Ion Torrent: Hype cycle status "disillusionment"

I'm as guilty as anyone about buying into the hype. When I labelled the Ion Torrent an "agile gazelle" earlier this year, a reader admonished me for not being skeptical enough. Well, he was right, I was wrong. The tediously useful hype cycle has come into play and we've hit disillusionment rather earlier than expected with Ion Torrent.

I heard the launch specs for Ion Torrent in November at the ELRIG meet-up in Hinxton. The information we got there was that the shipping "314" chip would permit 100k reads of 100 bases length, i.e. 10 megabases per run. To put that in perspective, it's 1/40th of a 454 run or 0.00005 of a HiSeq run. This is disappointing for those who, like me, had believed 100-200 megabases was going to be the shipping specification, useful enough for bacterial genomics. 10 megs is useful pretty much only for amplicons and viral genomes.

Even more of a blow to this instrument's prospects is the sample preparation workflow - once shrouded in secrecy - this turns out to be virtually identical to 454's. That means fragmentation, adapter ligation and amplification using a bead-based emulsion PCR stage. This is a major hassle and makes a mockery of the instrument's 2 hour run time. A 454 only takes 8 hours to run but the user is tied up for days making libraries. The Ion Torrent, like the 454 will therefore be idle most of the time. Some of this can be improved by automation, but the presently available automation solutions cost more than the Ion Torrent!

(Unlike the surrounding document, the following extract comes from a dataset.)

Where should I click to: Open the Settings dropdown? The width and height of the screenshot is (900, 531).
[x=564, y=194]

Rothberg explains this away "If it takes a machine two weeks to sequence [a genome], it doesn’t matter if the sample prep takes 1.5 days. But if you’re getting sequence in two hours, it does!”, conveniently forgetting the 454, his own invention! Is it significant that 454 has had no major innovations for 2 years now, still generating 400-600Mb and 1m reads. Let's hope the chip can outperform the 454 optics -based system.

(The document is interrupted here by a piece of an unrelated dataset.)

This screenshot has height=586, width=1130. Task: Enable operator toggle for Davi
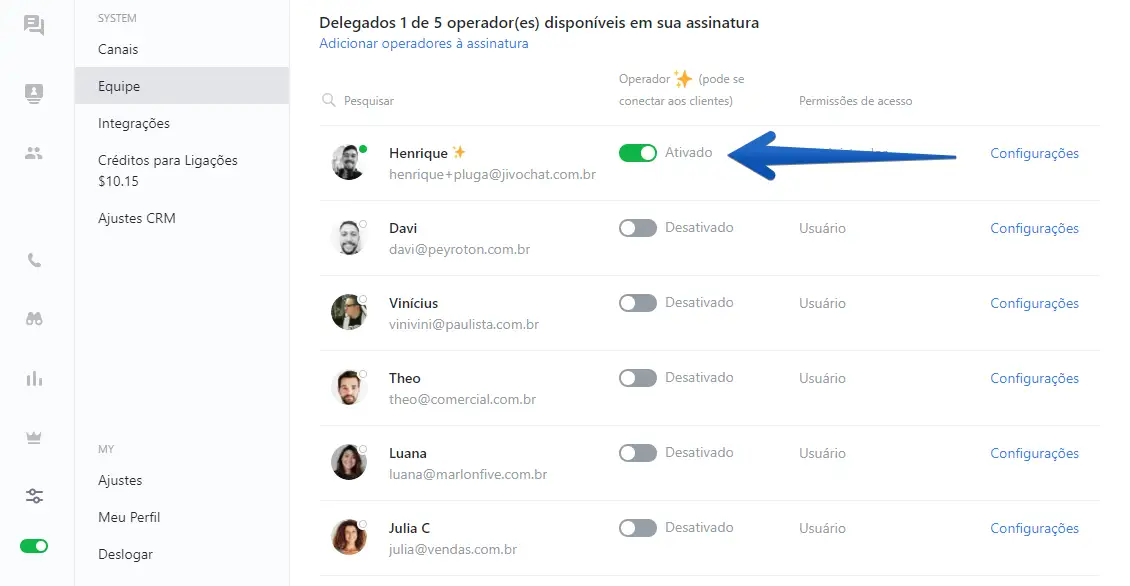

Lastly, and not surprisingly, the instrument suffers the same "read-forward" issues as 454 which means homopolymers can't be called accurately, and the reads are full of indels. This is inevitable with a flow-based approach. When questioned on whether Ion Torrent performed worse or better than with 454 in this regard, I got a "no comment".

Specs are supposed to improve with the announced but unavailable "316" chip which is supposed to bring output up to 100 megabases. But despite the promises of infinite scaleability through semiconductors, the launch spec is poor.  It is instructive that the 314 chip has 1.4m "sensors" but that this doesn't yet seem to translate into read count. Is the argument for semiconductor scaleability fragile?

Anyway, turned out I didn't need to blog on this because Life Tech have publicised the limitations of their technology themselves, in the form of their $7M contest to "democratise" sequencing. The plan is to outsource the technical development to the community. This is a genius move - if it works - if these 3 drawbacks can be fixed quickly (and so cheaply) then the machine has a great future ahead of it.

But I would urge caution for those people thinking of taking part -  the market value of your successful invention will be greater than the prize money on offer! Maybe you can sell it to Roche who desperately need to overcome the same problems with the 454!

Remember Solexa was sold to Illumina for $600m because of the genius of their solid-surface cluster based DNA chemistry. That genius has permitted Illumina to comprehensively beat Moore's Law since the introduction of their technology, scaling greater heights daily (at ELRIG, they announced a ~400Gb run from a HiSeq!).

I love the idea of out-sourcing method development to the community, its very zeitgeisty and Web 2.0. But the community should get a cut of the profits, not a cash prize. Although (as far as I can see) the T&Cs have not been published yet, you can bet that Life take ownership of the intellectual property. Please correct me if I'm wrong, Life Tech!

There's also a worry here, don't Life Tech have a solid roadmap to juice throughput, improve sample workflow and reduce error rates? Alarm bells are sounding.

In the meantime, the jury is out for the Ion Torrent. It's got a great price tag at $50k, but a lot of problems need to be overcome quickly.

What do you think? Is this helping democratise sequencing, or is it a cynical tactic to get cheap R&D?